On Thu, 2018-06-07 at 18:14 +0200, Tollef Fog Heen wrote:
> Packages does not imply automation (lots of people maintain machines
> by logging into each one and running apt by hand and $EDITOR on their
> configuration files; I suspect this applies to the majority of
> desktops and laptops by people on this list), and git repositories do
> not imply not-automation.  Those are simply transport mechanisms for
> bits and the level of automation you use is not decided by git-vs-
> packages.

No, distros are not "just transport mechanisms".  In particular they
allow security patch upgrades to be automated by doing several things. 
On is automatically scanning for them and installing them which some
rare packages do provide (eg, browsers) and the second is supplying
back ported security patches which gives a good enough guarantee it
will be backward compatible that I let them through without testing.

I'll drive the point home with yesterdays (literally yesterdays)
headline: "Three months later, a mass exploit of powerful Web servers
continues".  The headline is referring to the 1000's of unpatched
Drupal servers out there, unpatched because patching required upgrading
to the latest version which is too hard.  Wordpress sites using the
Debian package with unattended upgrades installed would likely have
been patched before news of the exploit made the headlines.

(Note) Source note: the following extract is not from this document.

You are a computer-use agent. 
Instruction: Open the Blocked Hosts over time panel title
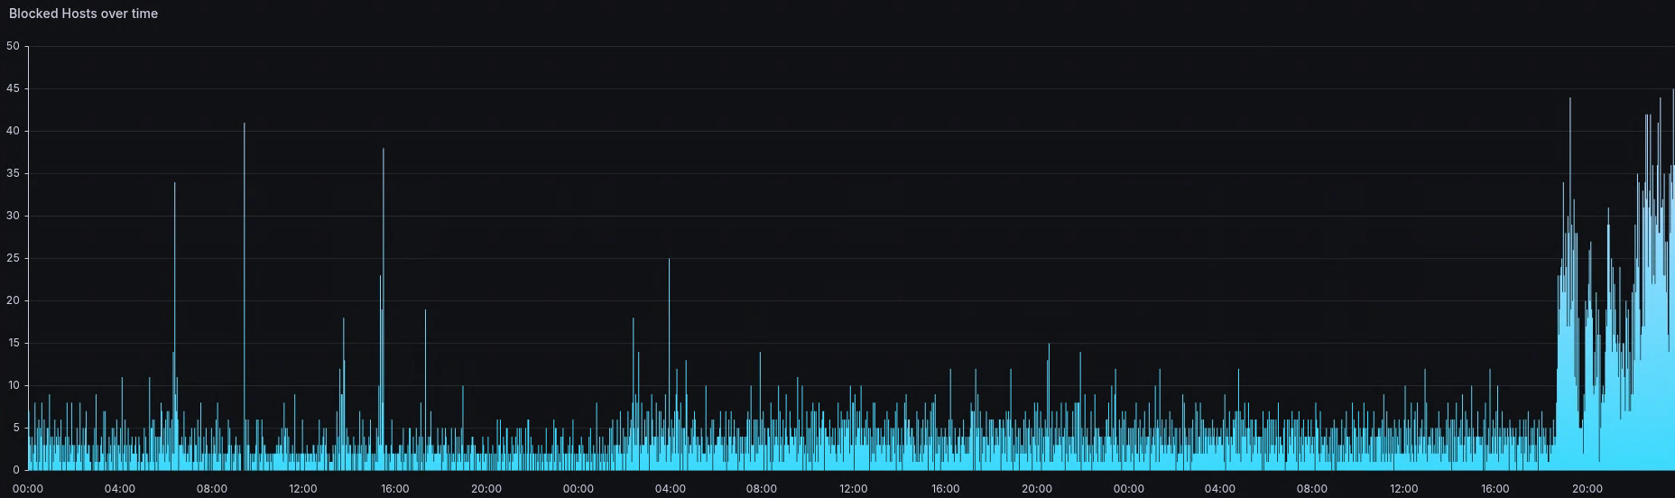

In a nod to Salsa's team, they have taken the road you suggest and
automated everything they can with Ansible.  And yes, it's true the
burden of supplying these security back patches may fall on them, so
packaging it would not save them time.  But that's how it works for
DD's - we don't do this for our benefit, it's the rest of the world
that benefits.

> For debian.org hosts, the choice is primarily a matter of privilege
> separation: Service owners generally don't have root on the hosts,
> and so if they are to be able to update the service configuration,
> the service must run as a user they have access to or we need to
> build control planes with access controls which allow service owners
> to control their service.  DSA has root on the hosts and maintain
> those but  we don't run all our services, so we'd rather not be on
> the critical path for updating various services (which we'd need to
> be if those came from packages).

I accept that's doesn't leave the Salsa team with much choice, but it
still leaves me scratching my head.  Containers / VPS's / VM have been
a thing for years now.  They solve this separation problem in a way
that reduces the workload for everyone.